Scott’s exit is notable in part because of the role played by Microsoft’s IT department as the first customer of the company’s business groups — rolling out new products for use and testing across the company, prior to public release, in a process commonly known as “dogfooding.” That’s a critical function in addition to the fundamental role of IT in running, securing and maintaining Microsoft’s internal systems.

The change happens to come on the eve of the company’s TechEd conference for IT pros and enterprise developers. Scott, a veteran of companies including General Motors and Bristol-Meyers Squibb, joined Microsoft in 2008 after serving as Disney’s CIO.

Update, 6:40 p.m.: Scott confirms via email that it was his choice to leave the company, and his last day was Friday. He explains, “My dad passed away at Easter time, so taking a little time to get my mother re-settled, get my instrument rating done (I’m a pilot), and work on a couple of other long delayed personal projects. Will go back to ‘work’ (in some form) in a few months, but right now just focusing on the above.”

Scott’s successor as CIO might have a somewhat different role than in the past, says Rob Helm, research director at the independent Directions on Microsoft research firm. Helm explains, “Customer-facing services like Office 365 play a much bigger role testing new products now, making ‘dogfooding’ less critical than it was.”

Comments

  • StrakMak

    OK wow, now thats exactly what I am talking about dude.

    WorldPrivacy.tk

  • http://www.newportessentials.com/ paco cornholio

    Whenever I hear the word ‘learnings’ I think of Idiocracy.

  • Anonymouse

    So Mr. Smiley is in charge? God help the employees in MSIT…

  • Guest

    Welcome June, July and August when the Blue Badges fall like leaves in the fall.

    And with the horrible Windows 8, Windows Phone and Surface numbers you can bet that this will be a very very bloody summer in Redmond.

    Word from inside already is that it’s shaping up to be the worst review cycle ever.

  • Guest

    Thank you, Tony. I never worked with you but you will be missed.

  • Sir Michael Rocks

    Best to leave before you get a 4 or a 5 rating on your annual review in case you ever want to come back. In fact some companies like eBay, want to know your review history as part of their hiring process.

  • NathanMurvold

    MS IT is totally broken. I didn’t see him making it any better over the years, it has only gotten worse. I’ve seen so many $10 million MSIT projects fail when they could have purchased a solution for $500k.

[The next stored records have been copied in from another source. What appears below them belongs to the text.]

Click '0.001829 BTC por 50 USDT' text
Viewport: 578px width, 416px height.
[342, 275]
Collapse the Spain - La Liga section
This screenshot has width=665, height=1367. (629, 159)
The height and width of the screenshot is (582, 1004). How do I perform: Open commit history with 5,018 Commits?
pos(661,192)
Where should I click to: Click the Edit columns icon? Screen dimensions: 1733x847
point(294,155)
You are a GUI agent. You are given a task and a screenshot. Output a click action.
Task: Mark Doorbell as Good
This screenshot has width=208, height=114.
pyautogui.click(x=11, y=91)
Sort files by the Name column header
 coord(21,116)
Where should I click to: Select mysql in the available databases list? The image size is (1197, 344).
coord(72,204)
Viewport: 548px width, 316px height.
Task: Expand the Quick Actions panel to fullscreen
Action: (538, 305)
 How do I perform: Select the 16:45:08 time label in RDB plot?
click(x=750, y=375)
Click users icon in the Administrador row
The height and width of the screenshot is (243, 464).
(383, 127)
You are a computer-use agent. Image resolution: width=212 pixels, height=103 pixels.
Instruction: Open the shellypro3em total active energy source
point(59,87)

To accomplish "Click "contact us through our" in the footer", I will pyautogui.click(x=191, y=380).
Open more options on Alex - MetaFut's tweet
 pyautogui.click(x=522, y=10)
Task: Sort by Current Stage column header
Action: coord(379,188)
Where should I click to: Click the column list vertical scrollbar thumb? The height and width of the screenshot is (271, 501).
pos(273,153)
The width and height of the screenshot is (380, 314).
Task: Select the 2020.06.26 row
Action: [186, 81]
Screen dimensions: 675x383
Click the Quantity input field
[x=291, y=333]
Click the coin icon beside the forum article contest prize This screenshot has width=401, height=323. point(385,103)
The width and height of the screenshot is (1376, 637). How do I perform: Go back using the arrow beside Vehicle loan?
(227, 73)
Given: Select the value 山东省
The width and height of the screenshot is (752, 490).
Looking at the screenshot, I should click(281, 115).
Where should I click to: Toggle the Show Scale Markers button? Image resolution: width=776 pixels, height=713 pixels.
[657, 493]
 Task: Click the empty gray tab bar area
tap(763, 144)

    Oh, we can build that…. Kind of like the government I guess…

  • guest

    Uh huh. When is the real problem, Ballmer, going to “spend more time with his family”?

  • Guest

    You can call it “MS IT” but it will always be ITG to me.

  • Steve

    I was thinking about this today. Tony left pretty quickly. His organization already transitions to a new executive. No transition time unlike Peter Klein who is still there doing his transition.

    Tony says he’ll have another job in a couple months once he gets done doing whatever he is doing.

    You know, if you are an exec at Microsoft and need a couple months to get some personal things in order, you can easily ask and it gets granted.

    You just don’t leave that quickly.

    Smells a bit fishy to me…

    • Guest

      There’s no question about it – Tony did not “decide” to leave on his own. He was asked/told to leave.